Main Flow: Register a new member + key

  1. Admin creates a member: POST /api/v1/admin/members with name, email, role
  2. Admin registers the member's NFC card: POST /api/v1/admin/members/{id}/keys with UID (hex), label, access_type, time_slots, valid_from/until
  3. Admin downloads the unsigned allow-list: GET /api/v1/admin/allowlist/unsigned
  4. Admin signs the payload offline using the sub-key (Ed25519, air-gapped)
  5. Admin uploads the signed allow-list: PUT /api/v1/admin/allowlist/signed
  6. Backend verifies the signature against the master public key (defense-in-depth) and stores the payload
  7. ESP32 picks up the new allow-list at next sync (within 5 minutes)

Alternative Flows

A1: Revoke a key

  1. Admin deactivates a key: DELETE /api/v1/admin/keys/{key_id} or sets is_active to false
  2. Admin repeats steps 3–6 (download unsigned → sign → upload signed)
  3. ESP32 syncs — revoked key no longer grants access

A2: Modify access schedule

  1. Admin updates a key: PUT /api/v1/admin/keys/{key_id} with new time_slots or access_type
  2. Admin repeats steps 3–6
  3. Change takes effect at next sync

A3: Temporary guest key

  1. Admin creates a member with role "guest" (0x10)
  2. Registers a SCHEDULED key with valid_from and valid_until
  3. Signs and uploads the new allow-list
  4. After event: key expires automatically (valid_until passed), or admin deactivates it and re-signs

A4: Apply an access template

  1. Admin creates a key with template_id referencing a saved AccessTemplate
  2. Template pre-fills access_type, time_slots, grace_minutes, and notify_flags
  3. Admin can override any pre-filled field before saving

Error Flows

E1: Duplicate UID

  1. Admin tries to register a UID that's already registered to another key
  2. Backend returns 409 Conflict
  3. Admin must resolve the conflict (deactivate old key or use a different card)

E2: Invalid time slot

  1. Admin submits a key with invalid time (e.g., start_hour > 23 or more than 4 time slots)
  2. Backend returns 422 Validation Error with details

E3: Signature verification fails

  1. Admin uploads a signed payload with an invalid or mismatched signature
  2. Backend rejects with 400 Bad Request — payload not stored
  3. Admin must re-sign with the correct sub-key (one certified by the master key)

Postconditions

  • Member, key, and optional TOTP entry are stored in the database
  • A new signed allow-list is stored in the database
  • Change propagates to the ESP32 within 5 minutes

Access Rule

  • N/A (admin operation, not a door access event)

Notes

  • No signing keys on the backend: The master key and sub-keys never touch the server.
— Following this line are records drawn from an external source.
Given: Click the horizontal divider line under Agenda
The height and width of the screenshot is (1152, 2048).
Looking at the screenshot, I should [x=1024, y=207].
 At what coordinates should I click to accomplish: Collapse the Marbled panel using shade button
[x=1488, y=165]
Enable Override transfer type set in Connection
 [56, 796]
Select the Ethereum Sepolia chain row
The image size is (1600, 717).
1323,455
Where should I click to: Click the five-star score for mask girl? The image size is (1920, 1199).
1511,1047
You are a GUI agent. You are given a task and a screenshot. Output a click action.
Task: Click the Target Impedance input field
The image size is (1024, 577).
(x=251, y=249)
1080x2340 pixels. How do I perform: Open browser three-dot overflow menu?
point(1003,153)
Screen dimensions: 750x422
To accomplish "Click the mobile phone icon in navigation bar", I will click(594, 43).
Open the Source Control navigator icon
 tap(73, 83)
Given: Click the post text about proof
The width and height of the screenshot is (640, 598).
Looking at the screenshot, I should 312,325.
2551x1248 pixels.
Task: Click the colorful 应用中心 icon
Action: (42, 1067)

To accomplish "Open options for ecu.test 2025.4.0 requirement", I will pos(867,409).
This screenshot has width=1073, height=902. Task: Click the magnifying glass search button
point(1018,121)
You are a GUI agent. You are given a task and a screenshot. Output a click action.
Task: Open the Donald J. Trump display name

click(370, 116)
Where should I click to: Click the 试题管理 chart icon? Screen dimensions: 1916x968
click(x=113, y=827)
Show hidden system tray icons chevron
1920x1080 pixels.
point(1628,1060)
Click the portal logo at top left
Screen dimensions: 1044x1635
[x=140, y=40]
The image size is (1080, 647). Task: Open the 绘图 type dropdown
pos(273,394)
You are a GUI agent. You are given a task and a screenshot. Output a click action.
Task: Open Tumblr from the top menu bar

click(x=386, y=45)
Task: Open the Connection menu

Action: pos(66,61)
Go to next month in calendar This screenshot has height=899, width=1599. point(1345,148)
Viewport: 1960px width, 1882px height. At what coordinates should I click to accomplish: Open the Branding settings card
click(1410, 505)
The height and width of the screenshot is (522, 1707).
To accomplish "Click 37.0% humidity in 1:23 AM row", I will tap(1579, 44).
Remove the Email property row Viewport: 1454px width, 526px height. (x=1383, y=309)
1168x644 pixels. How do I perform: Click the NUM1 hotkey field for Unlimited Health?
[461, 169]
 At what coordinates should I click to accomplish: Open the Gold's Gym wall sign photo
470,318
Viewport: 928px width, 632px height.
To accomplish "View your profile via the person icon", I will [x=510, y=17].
The backend only holds the master public key for verification (see ADR-007).
  • The frontend/admin UI is planned for Phase 5. Until then, admins use the REST API directly (curl/httpie) and a local signing tool.
  • Audit log records all admin actions with timestamps and admin identity.
  • Revocation latency is at most 5 minutes (the sync interval). For immediate revocation, a future "push invalidation" mechanism could be added.